Elezioni comunali 2026
Ballottaggio ad Arezzo, vince Marcello Comanducci: il significato politico della telefonata romana
Vincenzo Ceccarelli sconfitto con un distacco di oltre 11 punti: «Ora bisogna lavorare»
AREZZO. La telefonata arriva quando la festa è già esplosa. Nel quartier generale di via Monaco, tra applausi, abbracci e cori scanditi – «Marcello, Marcello» –, il nuovo sindaco di Arezzo risponde al telefono. Dall'altra parte c’è Giorgia Meloni. Un gesto che va oltre il rituale delle congratulazioni: racconta quanto il centrodestra nazionale tenesse a questo risultato. La partita di Arezzo era diventata un test politico e il successo di Marcello Comanducci, oltre il 55 per cento al ballottaggio, è rivendicato come una vittoria strategica.
Il verdetto e le parole
Poco dopo le 16 il verdetto delle urne è chiaro. Comanducci, visibilmente emozionato, si concede ai sostenitori. «La città ha creduto nel nostro progetto. Ora bisogna pensare a domani, a lavorare, che è la cosa che ci interessa di più», dice. Il dato politico è netto. Il candidato del centrodestra supera di oltre dieci punti Vincenzo Ceccarelli, fermo al 44 per cento. Il candidato del Pd riconosce la sconfitta: «Mi sono congratulato con Marcello Comanducci per la sua elezione a sindaco e gli ho augurato buon lavoro nell'interesse di tutta la comunità di Arezzo». Ma aggiunge anche che il centrosinistra guiderà «un'opposizione attenta e intransigente».
Contesto e scenari
Per comprendere il risultato bisogna tornare indietro di pochi mesi. A fine febbraio Comanducci non era il candidato designato della coalizione. Anzi, era l'uomo che contestava apertamente la scelta di Beppe Angiolini, il nome preferito dai vertici del centrodestra. Una parte consistente della base non lo seguì e fu proprio in quella frattura che l'imprenditore aretino costruì la propria candidatura. Aveva promesso che sarebbe andato avanti comunque e, dopo il passo indietro di Angiolini, si è ritrovato padrone del campo.
Ceccarelli era forse il candidato più forte per la sinistra. Non è stato sufficiente. E il «liberi tutti» comandato dal candidato centrista Marco Donati, che non ha voluto “regalare” il suo 20% al campo largo al ballottaggio, nonostante i vari tentativi fatti, aveva reso la partita davvero complicata.

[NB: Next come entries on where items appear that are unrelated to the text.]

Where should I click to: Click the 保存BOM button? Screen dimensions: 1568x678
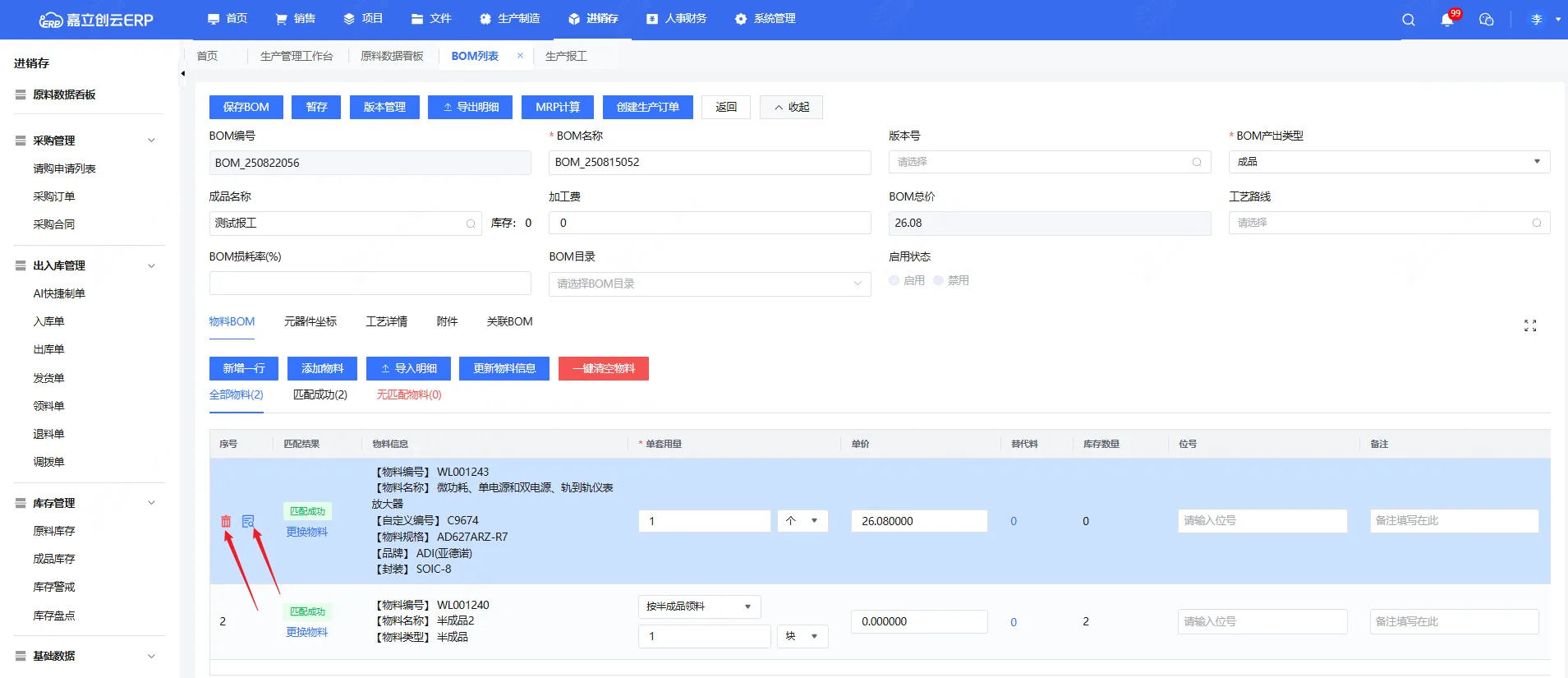(246, 107)
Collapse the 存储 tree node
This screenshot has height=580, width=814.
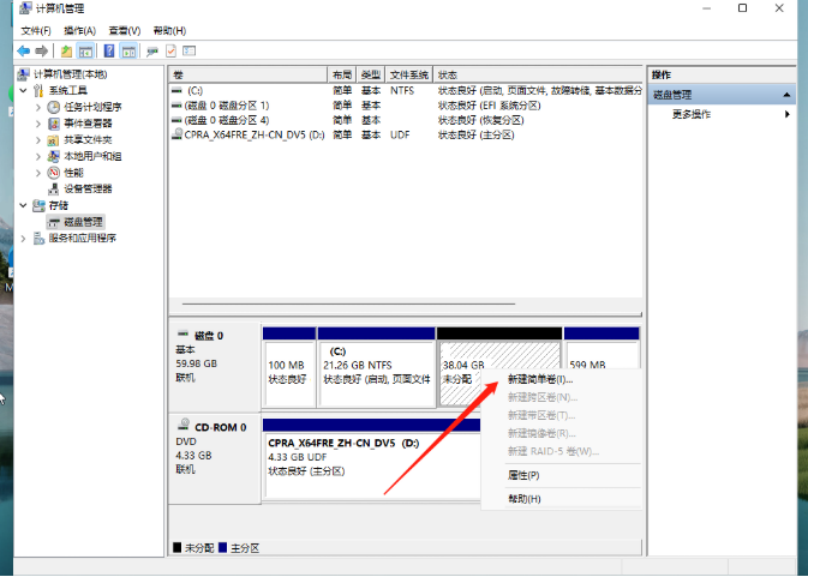pyautogui.click(x=23, y=206)
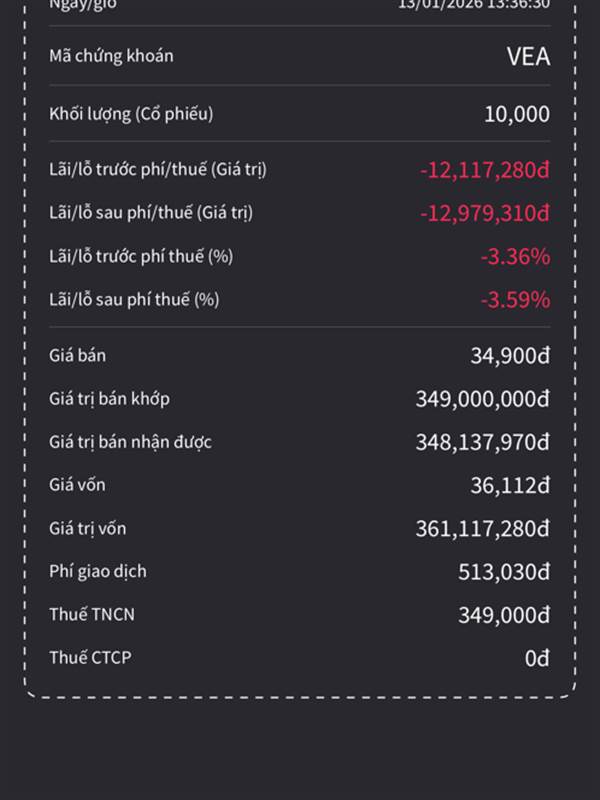
Task: Select the Mã chứng khoán label
Action: pos(111,56)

Imprenditore nel settore digitale, albergatore, ex assessore, Comanducci si presenta come il volto del rinnovamento del centrodestra aretino. «Sarò il sindaco più giovane della storia di Arezzo», dice. Intorno a lui la festa continua. Ma il segnale politico più forte, era arrivato pochi minuti prima, da quella telefonata romana che ha trasformato una vittoria locale in un successo dal significato nazionale.